After 1937, the Navy pushed battleship and cruiser construction to the neglect of fleet auxiliary vessels. President Franklin Roosevelt’s U.S. Merchant Marine Act of 1936, attempted to correct that oversight by introducing a “national defense” speed subsidy to merchant ship construction. The next year, the commission adopted standard oil’s tanker design and constructed twelve Cimarron tankers (18 knots). The Standard Oil Company of New Jersey agreed to buy the tankers—the same company assailed by Congress under Harding’s maritime program. The Maritime Commission later was responsible for building some 5,500 cargo, transports, tankers, escort carriers, and landing craft vessels.

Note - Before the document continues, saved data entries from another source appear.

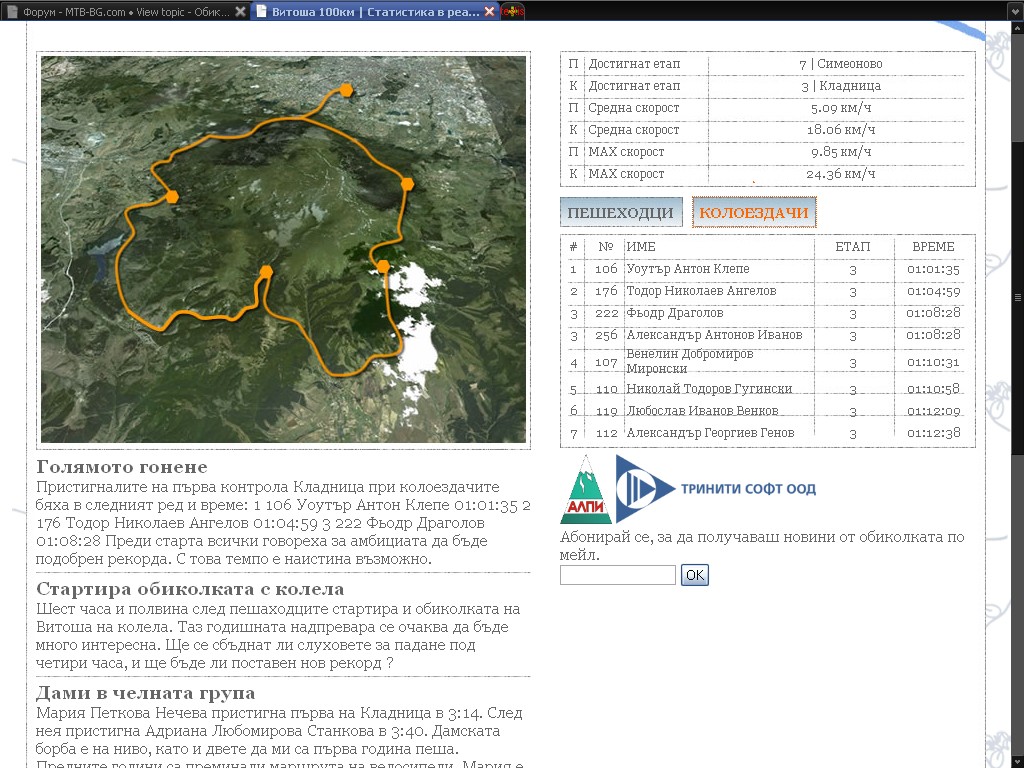Open the Голямото гонене news headline
Screen dimensions: 1024x768
click(122, 467)
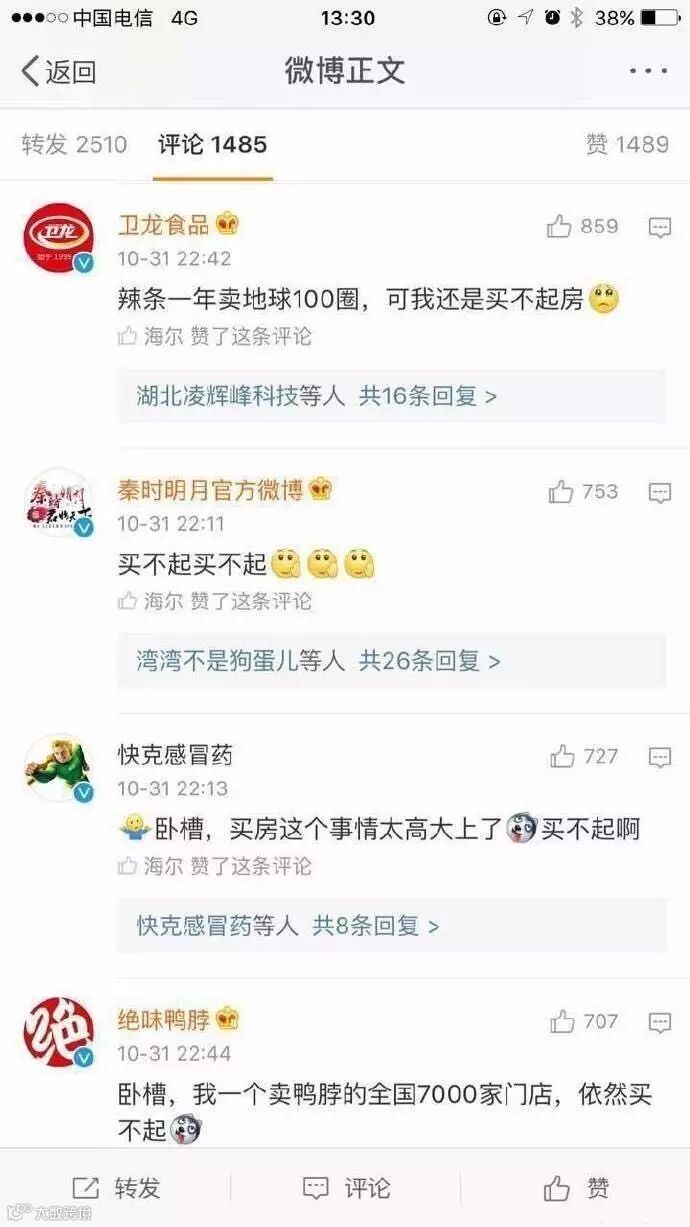Screen dimensions: 690x1227
Task: Tap 赞 like button in bottom bar
Action: click(x=576, y=1188)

Taking a leaf from Harding’s BuAer’s model, the Roosevelt administration engineered an institutional end run around the Navy’s government arsenal system.[60] 

After Pearl Harbor, the Navy, in desperate straits, requisitioned Standard Oil tankers and converted five of them to escort carriers—CVEs—in an attempt to redress the paucity of carriers in the U.S. fleet.[61] Alfred Lasker lived long enough to see the fulfillment of his 1922 prophecy that merchant ships could be retrofitted to carriers.[62]

The Navy’s Bureau of Construction and Repair did design and produce landing craft prototypes for the Marine Corps. In 1933, however, a Marine Corps equipment board rejected “bureau ships” and instead turned to private suppliers. In the central Pacific, Marine General Holland Smith commended the Higgins Company for designing a tank craft in 65 hours, compared to the Bureau of Ships effort of four years.[63] Battle imperative placed a premium upon compressed development cycles. 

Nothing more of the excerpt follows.